**WHAT NEEDS TO BE DONE:** The answer must consist of the records below, repeated exactly.

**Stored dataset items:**
···
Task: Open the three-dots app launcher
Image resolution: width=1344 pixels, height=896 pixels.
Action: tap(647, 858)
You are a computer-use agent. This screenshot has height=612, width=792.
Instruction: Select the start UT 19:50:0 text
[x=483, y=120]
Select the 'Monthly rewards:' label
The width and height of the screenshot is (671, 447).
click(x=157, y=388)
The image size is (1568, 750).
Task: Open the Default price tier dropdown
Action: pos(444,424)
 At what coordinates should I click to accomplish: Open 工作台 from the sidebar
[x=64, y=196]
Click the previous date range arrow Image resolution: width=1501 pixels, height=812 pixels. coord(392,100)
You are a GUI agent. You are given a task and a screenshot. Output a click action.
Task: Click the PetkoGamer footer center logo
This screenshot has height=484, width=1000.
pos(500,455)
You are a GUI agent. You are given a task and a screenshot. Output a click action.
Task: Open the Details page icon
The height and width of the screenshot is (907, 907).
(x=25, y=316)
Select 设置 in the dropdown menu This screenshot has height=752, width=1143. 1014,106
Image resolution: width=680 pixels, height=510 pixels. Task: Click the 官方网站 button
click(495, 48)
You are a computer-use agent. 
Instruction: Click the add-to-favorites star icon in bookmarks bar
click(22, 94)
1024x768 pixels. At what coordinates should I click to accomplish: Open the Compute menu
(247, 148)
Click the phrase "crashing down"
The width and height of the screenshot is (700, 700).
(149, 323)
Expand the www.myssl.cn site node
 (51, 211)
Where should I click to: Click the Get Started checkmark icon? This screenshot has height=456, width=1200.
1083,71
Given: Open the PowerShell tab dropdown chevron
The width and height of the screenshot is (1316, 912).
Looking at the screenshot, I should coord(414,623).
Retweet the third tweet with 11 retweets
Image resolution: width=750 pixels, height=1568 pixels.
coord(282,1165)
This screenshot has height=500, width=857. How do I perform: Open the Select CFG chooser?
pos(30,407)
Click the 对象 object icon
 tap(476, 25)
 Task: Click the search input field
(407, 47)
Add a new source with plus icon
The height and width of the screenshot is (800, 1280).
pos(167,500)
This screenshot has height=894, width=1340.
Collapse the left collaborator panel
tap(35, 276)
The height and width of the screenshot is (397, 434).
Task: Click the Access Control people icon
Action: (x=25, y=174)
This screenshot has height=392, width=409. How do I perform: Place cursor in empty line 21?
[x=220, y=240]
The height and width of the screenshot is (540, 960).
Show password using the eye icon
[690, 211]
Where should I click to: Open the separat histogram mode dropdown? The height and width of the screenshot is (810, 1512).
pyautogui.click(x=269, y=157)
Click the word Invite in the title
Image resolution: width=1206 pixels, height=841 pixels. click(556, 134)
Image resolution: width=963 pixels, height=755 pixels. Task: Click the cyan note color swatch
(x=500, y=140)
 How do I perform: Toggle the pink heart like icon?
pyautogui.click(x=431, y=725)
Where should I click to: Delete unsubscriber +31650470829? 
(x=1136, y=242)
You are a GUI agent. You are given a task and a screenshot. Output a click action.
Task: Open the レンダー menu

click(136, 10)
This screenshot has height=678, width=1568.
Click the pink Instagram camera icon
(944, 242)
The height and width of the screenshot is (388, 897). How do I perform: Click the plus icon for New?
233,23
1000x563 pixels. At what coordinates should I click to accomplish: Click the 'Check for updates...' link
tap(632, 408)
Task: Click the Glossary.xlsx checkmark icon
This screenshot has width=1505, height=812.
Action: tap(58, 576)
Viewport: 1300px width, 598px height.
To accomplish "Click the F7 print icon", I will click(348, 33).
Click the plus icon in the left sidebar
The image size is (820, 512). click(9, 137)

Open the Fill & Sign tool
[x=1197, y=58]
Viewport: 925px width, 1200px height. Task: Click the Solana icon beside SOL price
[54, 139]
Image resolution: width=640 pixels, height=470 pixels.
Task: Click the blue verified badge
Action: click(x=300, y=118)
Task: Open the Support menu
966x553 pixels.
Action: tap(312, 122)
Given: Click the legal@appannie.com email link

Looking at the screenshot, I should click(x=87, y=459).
···
**RESULT OF THE TASK:**
Task: Open the three-dots app launcher
Image resolution: width=1344 pixels, height=896 pixels.
Action: tap(647, 858)
You are a computer-use agent. This screenshot has height=612, width=792.
Instruction: Select the start UT 19:50:0 text
[x=483, y=120]
Select the 'Monthly rewards:' label
The width and height of the screenshot is (671, 447).
click(x=157, y=388)
The image size is (1568, 750).
Task: Open the Default price tier dropdown
Action: pos(444,424)
 At what coordinates should I click to accomplish: Open 工作台 from the sidebar
[x=64, y=196]
Click the previous date range arrow Image resolution: width=1501 pixels, height=812 pixels. coord(392,100)
You are a GUI agent. You are given a task and a screenshot. Output a click action.
Task: Click the PetkoGamer footer center logo
This screenshot has height=484, width=1000.
pos(500,455)
You are a GUI agent. You are given a task and a screenshot. Output a click action.
Task: Open the Details page icon
The height and width of the screenshot is (907, 907).
(x=25, y=316)
Select 设置 in the dropdown menu This screenshot has height=752, width=1143. 1014,106
Image resolution: width=680 pixels, height=510 pixels. Task: Click the 官方网站 button
click(495, 48)
You are a computer-use agent. 
Instruction: Click the add-to-favorites star icon in bookmarks bar
click(22, 94)
1024x768 pixels. At what coordinates should I click to accomplish: Open the Compute menu
(247, 148)
Click the phrase "crashing down"
The width and height of the screenshot is (700, 700).
(149, 323)
Expand the www.myssl.cn site node
 (51, 211)
Where should I click to: Click the Get Started checkmark icon? This screenshot has height=456, width=1200.
1083,71
Given: Open the PowerShell tab dropdown chevron
The width and height of the screenshot is (1316, 912).
Looking at the screenshot, I should coord(414,623).
Retweet the third tweet with 11 retweets
Image resolution: width=750 pixels, height=1568 pixels.
coord(282,1165)
This screenshot has height=500, width=857. How do I perform: Open the Select CFG chooser?
pos(30,407)
Click the 对象 object icon
 tap(476, 25)
 Task: Click the search input field
(407, 47)
Add a new source with plus icon
The height and width of the screenshot is (800, 1280).
pos(167,500)
This screenshot has height=894, width=1340.
Collapse the left collaborator panel
tap(35, 276)
The height and width of the screenshot is (397, 434).
Task: Click the Access Control people icon
Action: (x=25, y=174)
This screenshot has height=392, width=409. How do I perform: Place cursor in empty line 21?
[x=220, y=240]
The height and width of the screenshot is (540, 960).
Show password using the eye icon
[690, 211]
Where should I click to: Open the separat histogram mode dropdown? The height and width of the screenshot is (810, 1512).
pyautogui.click(x=269, y=157)
Click the word Invite in the title
Image resolution: width=1206 pixels, height=841 pixels. click(556, 134)
Image resolution: width=963 pixels, height=755 pixels. Task: Click the cyan note color swatch
(x=500, y=140)
 How do I perform: Toggle the pink heart like icon?
pyautogui.click(x=431, y=725)
Where should I click to: Delete unsubscriber +31650470829? 
(x=1136, y=242)
You are a GUI agent. You are given a task and a screenshot. Output a click action.
Task: Open the レンダー menu

click(136, 10)
This screenshot has height=678, width=1568.
Click the pink Instagram camera icon
(944, 242)
The height and width of the screenshot is (388, 897). How do I perform: Click the plus icon for New?
233,23
1000x563 pixels. At what coordinates should I click to accomplish: Click the 'Check for updates...' link
tap(632, 408)
Task: Click the Glossary.xlsx checkmark icon
This screenshot has width=1505, height=812.
Action: tap(58, 576)
Viewport: 1300px width, 598px height.
To accomplish "Click the F7 print icon", I will click(348, 33).
Click the plus icon in the left sidebar
The image size is (820, 512). click(9, 137)

Open the Fill & Sign tool
[x=1197, y=58]
Viewport: 925px width, 1200px height. Task: Click the Solana icon beside SOL price
[54, 139]
Image resolution: width=640 pixels, height=470 pixels.
Task: Click the blue verified badge
Action: click(x=300, y=118)
Task: Open the Support menu
966x553 pixels.
Action: tap(312, 122)
Given: Click the legal@appannie.com email link

Looking at the screenshot, I should click(x=87, y=459).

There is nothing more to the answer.